Par Siméon Isako

Après la sortie du groupe parlementaire CACH de la commission politico-administrative et judiciaire de l’Assemblée nationale, l’opposition parlementaire avec en tête Delly Sessanga, Daniel Mbau et Christophe Lutundula ont, sur fond d’un débat technique de droit réussi à faire flancher la majorité sur des matières qui énervaient l’opinion.

C’est ce qu’a fait savoir à CAS-INFO, le service de communication de l’assemblée nationale.

Ce contenu élagué « frisait l’inconstitutionnalité et paralysait l’indépendance du pouvoir judiciaire dans la loi organique n°08/013 du 05 Août 2008 portant organisation et fonctionnement du Conseil supérieur de la Magistrature », a déclaré Daniel Mbau, élu du MLC.

Selon le service de communication de l’Assemblée nationale, « l’article 2 qui reconnaissait un pouvoir disciplinaire au ministre de la Justice sur les magistrats du parquet a été quasiment supprimé à l’issue d’un débat houleux. la formulation initiale telle que reprise à l’article 2 de la loi précitée a été maintenue » a fait savoir le service de communication de l’Assemblée.

L’opposition a par ailleurs, « proposé la création d’un article 2 bis. Cet article attribue dans ses termes l’exclusivité de la sanction ( révocation) contre un magistrat fautif au seul chef de l’État conformément à l’article 82 de la Constitution, et ce, sur proposition du Conseil Supérieur de la magistrature ».

Pour ce qui est du ministre de la Justice, ce dernier « n’ interviendra dorénavant que sur fond d’un pouvoir consultatif en matière de mise en retraite et de réhabilitation des magistrats etant donné que la retraite et la réhabilitation ne sont pas des matières constitutionnelles, prévues dans les termes de l’article 152 de la Constitution. Elles sont d’ordre règlementaires », a ajouté le service de communication de la chambre basse du parlement, dans un document parvenu à CAS-INFO.

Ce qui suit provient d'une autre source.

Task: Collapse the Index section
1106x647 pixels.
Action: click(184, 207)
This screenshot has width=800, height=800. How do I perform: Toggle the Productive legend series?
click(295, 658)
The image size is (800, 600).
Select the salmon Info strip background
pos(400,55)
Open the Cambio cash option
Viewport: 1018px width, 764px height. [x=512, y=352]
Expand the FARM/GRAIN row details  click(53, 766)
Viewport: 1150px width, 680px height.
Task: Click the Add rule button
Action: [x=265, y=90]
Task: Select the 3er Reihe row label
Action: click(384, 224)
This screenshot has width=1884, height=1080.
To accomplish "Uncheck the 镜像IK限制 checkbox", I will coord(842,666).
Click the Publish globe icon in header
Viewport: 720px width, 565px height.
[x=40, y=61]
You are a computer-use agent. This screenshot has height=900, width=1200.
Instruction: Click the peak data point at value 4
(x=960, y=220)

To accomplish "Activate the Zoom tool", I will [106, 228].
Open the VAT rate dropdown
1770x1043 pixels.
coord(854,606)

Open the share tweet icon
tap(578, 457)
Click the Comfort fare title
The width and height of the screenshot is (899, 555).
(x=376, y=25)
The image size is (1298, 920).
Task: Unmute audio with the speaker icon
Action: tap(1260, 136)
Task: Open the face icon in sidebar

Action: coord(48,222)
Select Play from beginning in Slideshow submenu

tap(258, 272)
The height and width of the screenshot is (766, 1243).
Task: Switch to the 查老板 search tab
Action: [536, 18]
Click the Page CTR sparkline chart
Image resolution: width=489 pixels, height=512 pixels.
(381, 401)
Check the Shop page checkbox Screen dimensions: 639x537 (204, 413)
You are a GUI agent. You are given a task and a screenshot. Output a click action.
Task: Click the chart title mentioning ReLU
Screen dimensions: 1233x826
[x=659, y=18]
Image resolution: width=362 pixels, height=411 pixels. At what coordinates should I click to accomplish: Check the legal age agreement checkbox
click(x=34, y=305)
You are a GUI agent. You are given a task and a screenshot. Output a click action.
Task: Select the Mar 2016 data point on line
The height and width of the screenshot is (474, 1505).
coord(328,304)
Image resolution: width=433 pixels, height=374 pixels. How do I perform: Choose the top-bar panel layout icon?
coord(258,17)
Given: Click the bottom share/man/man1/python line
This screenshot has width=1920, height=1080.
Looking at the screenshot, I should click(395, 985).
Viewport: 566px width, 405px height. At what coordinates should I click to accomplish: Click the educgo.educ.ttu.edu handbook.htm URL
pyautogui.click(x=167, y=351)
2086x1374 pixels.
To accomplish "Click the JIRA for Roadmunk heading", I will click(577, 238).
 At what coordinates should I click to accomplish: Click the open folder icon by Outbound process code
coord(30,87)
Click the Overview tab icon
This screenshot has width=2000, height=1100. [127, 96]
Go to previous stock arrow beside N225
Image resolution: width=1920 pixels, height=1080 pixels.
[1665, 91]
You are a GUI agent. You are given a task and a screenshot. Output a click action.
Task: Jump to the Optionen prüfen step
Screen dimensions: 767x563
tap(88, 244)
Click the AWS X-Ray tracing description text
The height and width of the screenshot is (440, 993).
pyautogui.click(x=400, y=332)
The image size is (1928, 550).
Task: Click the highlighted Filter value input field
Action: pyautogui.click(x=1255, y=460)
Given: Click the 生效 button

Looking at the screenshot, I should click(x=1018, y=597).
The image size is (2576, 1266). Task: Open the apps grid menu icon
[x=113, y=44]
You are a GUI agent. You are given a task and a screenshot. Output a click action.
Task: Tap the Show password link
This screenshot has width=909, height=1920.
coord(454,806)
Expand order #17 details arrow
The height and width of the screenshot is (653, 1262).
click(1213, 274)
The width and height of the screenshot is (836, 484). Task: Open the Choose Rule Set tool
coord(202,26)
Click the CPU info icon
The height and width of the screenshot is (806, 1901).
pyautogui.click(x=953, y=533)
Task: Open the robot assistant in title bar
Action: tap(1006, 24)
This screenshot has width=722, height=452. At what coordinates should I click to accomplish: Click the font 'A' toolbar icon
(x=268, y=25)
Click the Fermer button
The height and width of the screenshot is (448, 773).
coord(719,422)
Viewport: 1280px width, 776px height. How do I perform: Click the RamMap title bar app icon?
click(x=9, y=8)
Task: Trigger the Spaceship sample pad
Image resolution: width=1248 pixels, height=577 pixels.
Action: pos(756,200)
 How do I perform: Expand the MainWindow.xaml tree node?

Le même service fait remarqué que « l’article 4 qui institue un pouvoir d’injonction en matière disciplinaire a été partiellement modifié.

En outre, « le pouvoir conservatoire de sanctionner les magistrats dans l’optique d’une caporalisation du parquetier a été élagué » annoncé le député MLC.

Pour les deux autres propositions, l’opposition compte sur la vigilance du Peuple aux fins d’obtenir de réformes structurelles conformes à la Constitution tout en espérant que le chef de l’Etat Jouera sa partition à la phase de la promulgation.